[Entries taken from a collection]
● ● ● ●
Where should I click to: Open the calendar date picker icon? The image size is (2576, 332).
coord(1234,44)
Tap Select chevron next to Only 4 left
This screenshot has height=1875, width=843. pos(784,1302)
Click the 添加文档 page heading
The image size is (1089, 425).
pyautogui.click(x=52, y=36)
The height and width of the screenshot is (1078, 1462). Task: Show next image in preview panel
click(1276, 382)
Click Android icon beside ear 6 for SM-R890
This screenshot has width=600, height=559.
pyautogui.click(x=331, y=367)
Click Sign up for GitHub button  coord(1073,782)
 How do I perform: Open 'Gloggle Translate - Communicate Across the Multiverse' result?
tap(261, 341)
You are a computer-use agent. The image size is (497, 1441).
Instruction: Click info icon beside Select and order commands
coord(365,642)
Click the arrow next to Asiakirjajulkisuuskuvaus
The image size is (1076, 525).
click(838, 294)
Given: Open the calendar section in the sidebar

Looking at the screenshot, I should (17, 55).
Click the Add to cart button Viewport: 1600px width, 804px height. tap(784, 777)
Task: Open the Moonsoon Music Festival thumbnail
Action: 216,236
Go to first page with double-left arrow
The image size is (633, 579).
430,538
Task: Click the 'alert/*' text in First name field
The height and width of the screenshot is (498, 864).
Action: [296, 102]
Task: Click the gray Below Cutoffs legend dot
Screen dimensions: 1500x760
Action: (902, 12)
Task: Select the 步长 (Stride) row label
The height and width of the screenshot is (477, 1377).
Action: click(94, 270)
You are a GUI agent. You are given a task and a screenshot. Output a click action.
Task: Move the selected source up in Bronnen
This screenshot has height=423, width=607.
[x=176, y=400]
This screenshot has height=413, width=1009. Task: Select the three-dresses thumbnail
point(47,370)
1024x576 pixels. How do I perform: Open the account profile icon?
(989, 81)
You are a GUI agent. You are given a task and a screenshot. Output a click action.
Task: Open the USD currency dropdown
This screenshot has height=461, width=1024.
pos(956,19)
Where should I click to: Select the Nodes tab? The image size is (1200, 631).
● ● ● ●
Set the lines down exactly as they stand, beginning at the one that contains "Task: Move the selected source up in Bronnen" and stopping after the last line of the entries above.

Task: Move the selected source up in Bronnen
This screenshot has height=423, width=607.
[x=176, y=400]
This screenshot has height=413, width=1009. Task: Select the three-dresses thumbnail
point(47,370)
1024x576 pixels. How do I perform: Open the account profile icon?
(989, 81)
You are a GUI agent. You are given a task and a screenshot. Output a click action.
Task: Open the USD currency dropdown
This screenshot has height=461, width=1024.
pos(956,19)
Where should I click to: Select the Nodes tab? The image size is (1200, 631).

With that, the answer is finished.